### Saved entries
== Segment start ==

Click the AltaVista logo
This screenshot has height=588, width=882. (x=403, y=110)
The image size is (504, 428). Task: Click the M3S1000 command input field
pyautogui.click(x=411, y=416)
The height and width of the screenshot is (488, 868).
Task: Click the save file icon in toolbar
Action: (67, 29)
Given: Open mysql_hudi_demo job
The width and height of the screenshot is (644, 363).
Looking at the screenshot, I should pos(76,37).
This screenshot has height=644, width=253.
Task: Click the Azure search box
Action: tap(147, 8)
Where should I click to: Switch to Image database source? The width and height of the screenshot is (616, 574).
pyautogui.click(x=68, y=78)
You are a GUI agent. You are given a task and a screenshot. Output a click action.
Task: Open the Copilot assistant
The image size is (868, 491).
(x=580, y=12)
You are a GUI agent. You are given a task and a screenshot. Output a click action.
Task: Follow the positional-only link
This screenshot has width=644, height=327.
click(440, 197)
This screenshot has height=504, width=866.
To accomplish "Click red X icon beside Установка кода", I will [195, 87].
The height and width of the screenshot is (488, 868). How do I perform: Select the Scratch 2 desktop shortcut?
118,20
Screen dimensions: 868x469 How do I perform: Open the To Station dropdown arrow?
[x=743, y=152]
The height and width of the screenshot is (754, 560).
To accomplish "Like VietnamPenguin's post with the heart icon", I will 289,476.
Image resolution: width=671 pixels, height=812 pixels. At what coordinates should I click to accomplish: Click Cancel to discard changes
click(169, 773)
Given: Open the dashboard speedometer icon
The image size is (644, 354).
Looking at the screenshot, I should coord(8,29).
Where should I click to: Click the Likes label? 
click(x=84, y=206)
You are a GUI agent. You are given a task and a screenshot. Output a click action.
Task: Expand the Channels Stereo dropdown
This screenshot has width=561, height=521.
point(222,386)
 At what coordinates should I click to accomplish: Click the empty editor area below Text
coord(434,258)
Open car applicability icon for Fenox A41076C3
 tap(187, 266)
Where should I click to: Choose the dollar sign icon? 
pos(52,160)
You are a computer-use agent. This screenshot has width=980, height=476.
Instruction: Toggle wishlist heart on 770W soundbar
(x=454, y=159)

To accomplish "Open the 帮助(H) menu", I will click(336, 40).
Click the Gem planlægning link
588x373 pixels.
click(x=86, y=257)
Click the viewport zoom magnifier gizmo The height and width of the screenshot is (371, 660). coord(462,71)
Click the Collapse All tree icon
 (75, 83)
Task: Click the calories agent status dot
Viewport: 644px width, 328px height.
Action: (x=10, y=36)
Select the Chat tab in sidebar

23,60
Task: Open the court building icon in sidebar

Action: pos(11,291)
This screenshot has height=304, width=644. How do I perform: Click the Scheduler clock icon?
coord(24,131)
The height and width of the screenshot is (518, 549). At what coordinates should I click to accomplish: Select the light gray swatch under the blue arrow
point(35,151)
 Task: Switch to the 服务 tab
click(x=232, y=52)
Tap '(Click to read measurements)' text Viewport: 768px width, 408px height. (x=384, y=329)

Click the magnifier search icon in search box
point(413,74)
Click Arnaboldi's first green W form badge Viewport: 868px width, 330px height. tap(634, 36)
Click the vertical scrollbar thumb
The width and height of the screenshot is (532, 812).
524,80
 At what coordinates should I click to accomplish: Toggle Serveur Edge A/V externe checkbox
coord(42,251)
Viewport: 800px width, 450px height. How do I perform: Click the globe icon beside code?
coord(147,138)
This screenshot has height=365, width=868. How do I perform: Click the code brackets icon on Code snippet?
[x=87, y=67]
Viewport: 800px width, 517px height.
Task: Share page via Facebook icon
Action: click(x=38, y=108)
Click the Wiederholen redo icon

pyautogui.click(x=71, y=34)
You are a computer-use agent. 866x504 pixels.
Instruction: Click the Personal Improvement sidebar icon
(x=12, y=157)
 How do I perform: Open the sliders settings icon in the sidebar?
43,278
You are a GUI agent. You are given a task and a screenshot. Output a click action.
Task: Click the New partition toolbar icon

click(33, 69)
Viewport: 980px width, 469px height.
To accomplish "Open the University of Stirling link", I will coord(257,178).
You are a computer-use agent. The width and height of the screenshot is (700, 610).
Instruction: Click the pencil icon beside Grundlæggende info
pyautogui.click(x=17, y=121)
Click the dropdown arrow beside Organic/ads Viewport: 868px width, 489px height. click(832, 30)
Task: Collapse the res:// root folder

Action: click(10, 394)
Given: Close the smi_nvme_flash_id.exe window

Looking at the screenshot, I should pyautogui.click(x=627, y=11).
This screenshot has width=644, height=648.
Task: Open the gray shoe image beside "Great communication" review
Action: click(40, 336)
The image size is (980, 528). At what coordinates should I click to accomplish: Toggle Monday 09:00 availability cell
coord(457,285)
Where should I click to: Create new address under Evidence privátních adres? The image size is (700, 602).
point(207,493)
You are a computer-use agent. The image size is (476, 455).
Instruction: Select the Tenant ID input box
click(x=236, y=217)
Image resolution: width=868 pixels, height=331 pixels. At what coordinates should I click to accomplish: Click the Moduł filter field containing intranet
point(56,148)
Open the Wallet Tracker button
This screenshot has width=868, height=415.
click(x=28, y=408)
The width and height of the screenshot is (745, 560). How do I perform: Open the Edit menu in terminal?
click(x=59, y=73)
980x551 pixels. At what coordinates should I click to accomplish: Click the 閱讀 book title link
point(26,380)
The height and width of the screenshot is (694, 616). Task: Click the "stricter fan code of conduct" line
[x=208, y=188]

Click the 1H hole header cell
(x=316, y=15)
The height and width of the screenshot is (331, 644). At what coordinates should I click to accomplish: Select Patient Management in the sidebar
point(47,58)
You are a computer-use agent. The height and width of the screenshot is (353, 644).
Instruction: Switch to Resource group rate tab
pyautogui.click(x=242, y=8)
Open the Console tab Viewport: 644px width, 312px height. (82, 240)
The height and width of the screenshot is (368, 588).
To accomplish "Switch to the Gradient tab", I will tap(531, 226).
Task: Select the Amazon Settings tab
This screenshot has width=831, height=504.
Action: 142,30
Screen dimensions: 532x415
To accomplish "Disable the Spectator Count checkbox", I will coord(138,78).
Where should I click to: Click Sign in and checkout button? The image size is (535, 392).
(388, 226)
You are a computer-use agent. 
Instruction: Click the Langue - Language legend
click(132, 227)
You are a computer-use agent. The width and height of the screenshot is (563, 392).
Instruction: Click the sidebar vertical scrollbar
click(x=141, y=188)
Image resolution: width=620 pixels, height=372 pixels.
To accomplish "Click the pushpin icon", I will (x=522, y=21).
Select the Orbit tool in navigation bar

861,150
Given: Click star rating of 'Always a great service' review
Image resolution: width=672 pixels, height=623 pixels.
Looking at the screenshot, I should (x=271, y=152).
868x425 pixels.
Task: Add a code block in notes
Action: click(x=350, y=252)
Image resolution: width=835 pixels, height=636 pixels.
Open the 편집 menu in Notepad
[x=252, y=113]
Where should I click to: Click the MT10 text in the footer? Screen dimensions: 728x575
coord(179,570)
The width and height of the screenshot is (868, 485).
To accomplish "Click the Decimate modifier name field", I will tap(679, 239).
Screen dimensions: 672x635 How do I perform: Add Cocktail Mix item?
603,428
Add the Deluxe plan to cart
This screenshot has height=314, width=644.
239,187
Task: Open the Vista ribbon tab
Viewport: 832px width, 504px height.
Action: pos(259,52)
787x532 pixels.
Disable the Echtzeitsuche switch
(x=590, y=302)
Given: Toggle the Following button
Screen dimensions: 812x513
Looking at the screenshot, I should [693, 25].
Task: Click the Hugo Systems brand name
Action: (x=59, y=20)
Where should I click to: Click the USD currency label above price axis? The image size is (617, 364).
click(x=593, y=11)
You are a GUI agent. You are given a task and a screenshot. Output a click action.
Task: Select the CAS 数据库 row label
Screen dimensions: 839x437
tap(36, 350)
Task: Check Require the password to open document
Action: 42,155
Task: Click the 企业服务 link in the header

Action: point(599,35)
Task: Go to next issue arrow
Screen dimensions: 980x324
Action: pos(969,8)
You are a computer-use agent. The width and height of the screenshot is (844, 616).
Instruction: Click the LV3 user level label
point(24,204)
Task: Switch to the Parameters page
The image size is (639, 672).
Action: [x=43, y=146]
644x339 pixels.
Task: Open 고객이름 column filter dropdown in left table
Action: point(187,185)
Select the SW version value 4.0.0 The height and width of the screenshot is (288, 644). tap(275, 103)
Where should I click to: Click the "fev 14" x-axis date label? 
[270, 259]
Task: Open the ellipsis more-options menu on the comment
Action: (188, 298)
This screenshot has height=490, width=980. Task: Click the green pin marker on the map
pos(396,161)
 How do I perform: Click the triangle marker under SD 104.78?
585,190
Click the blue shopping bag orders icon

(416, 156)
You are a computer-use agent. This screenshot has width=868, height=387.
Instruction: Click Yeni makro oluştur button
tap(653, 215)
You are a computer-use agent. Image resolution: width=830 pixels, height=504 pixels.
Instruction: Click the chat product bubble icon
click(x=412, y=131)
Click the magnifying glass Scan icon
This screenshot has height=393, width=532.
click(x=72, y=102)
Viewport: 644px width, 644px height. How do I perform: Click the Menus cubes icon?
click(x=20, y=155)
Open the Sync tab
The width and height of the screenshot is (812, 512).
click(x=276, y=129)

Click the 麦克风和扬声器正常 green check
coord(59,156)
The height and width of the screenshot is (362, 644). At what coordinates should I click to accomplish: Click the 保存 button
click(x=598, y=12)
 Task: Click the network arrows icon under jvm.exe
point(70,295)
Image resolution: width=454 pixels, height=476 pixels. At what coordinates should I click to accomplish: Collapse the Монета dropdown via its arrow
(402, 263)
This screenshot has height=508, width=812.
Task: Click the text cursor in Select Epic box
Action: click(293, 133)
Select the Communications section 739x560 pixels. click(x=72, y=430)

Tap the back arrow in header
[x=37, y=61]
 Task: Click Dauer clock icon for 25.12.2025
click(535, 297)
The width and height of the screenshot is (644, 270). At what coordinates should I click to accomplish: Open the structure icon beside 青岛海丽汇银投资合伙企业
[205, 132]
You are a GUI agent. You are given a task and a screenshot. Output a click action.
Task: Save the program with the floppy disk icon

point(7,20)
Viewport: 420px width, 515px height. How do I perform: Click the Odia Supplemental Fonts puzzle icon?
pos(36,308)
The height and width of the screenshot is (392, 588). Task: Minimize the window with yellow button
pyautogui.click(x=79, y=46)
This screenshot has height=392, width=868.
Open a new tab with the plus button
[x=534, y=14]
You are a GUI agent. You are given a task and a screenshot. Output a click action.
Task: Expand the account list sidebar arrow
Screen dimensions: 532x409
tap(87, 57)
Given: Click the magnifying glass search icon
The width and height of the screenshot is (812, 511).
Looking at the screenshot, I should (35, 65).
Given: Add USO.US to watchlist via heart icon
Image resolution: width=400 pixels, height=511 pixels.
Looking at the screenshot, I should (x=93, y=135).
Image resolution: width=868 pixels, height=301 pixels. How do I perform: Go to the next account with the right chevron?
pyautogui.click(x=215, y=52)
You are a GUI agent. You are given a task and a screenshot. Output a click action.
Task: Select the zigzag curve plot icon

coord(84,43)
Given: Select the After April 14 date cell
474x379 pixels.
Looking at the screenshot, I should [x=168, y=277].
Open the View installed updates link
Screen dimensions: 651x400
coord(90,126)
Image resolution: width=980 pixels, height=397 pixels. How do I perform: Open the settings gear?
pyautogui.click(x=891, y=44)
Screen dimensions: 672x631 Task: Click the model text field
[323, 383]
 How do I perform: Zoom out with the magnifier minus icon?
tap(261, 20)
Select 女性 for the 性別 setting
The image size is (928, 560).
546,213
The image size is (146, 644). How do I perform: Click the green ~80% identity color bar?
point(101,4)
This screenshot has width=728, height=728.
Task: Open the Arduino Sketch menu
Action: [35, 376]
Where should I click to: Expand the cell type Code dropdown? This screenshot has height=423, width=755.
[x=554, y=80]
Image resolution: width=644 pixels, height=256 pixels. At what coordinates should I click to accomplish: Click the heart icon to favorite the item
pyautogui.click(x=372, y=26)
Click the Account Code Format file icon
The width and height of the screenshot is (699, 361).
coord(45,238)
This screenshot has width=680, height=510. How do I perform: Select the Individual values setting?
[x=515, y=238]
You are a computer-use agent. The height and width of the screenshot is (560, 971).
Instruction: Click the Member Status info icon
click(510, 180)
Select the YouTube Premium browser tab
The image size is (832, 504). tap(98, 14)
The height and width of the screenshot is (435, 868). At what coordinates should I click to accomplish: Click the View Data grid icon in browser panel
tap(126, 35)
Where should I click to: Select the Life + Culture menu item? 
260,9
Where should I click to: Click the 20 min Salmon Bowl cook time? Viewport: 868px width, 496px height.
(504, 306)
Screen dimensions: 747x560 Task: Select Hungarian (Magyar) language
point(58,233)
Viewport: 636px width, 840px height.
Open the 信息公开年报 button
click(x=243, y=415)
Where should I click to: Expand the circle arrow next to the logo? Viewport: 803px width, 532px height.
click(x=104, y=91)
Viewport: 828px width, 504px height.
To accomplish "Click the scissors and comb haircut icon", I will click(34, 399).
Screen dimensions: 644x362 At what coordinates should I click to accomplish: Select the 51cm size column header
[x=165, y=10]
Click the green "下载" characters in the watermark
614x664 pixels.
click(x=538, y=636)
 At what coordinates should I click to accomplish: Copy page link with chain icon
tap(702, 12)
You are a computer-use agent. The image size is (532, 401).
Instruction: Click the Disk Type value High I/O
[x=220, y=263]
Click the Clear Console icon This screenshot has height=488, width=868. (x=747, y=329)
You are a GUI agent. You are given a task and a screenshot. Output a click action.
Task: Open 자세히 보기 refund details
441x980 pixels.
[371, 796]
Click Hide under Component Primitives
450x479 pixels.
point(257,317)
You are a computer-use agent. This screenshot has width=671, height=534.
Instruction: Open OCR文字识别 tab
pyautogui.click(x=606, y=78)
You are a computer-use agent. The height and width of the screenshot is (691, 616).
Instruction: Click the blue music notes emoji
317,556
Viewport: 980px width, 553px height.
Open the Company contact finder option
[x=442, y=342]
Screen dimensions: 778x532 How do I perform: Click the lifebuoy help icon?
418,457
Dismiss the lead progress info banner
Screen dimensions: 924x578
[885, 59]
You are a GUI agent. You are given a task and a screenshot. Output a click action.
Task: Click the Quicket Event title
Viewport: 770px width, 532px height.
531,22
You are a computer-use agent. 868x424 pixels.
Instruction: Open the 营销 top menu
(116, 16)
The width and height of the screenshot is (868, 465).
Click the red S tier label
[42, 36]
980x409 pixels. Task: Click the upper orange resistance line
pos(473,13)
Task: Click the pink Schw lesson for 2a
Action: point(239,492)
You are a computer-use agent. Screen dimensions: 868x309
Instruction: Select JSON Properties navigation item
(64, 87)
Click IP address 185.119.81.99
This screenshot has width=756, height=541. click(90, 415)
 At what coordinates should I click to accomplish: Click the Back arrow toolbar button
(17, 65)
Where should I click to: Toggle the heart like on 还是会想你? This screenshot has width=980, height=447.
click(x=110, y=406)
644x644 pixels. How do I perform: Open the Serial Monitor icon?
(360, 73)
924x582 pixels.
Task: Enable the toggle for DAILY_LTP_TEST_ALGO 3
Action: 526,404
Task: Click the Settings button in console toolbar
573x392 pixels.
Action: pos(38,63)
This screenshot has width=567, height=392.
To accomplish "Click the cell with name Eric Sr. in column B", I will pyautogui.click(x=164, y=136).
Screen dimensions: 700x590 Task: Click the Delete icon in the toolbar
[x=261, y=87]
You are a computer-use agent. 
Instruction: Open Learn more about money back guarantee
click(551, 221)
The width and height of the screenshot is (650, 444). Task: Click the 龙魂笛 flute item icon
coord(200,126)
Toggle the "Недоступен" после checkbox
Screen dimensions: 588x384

== Segment end ==

Locate the lines above that hold the word "magnifying". Show every one of them.

Click the magnifying glass Scan icon
Given: Click the magnifying glass search icon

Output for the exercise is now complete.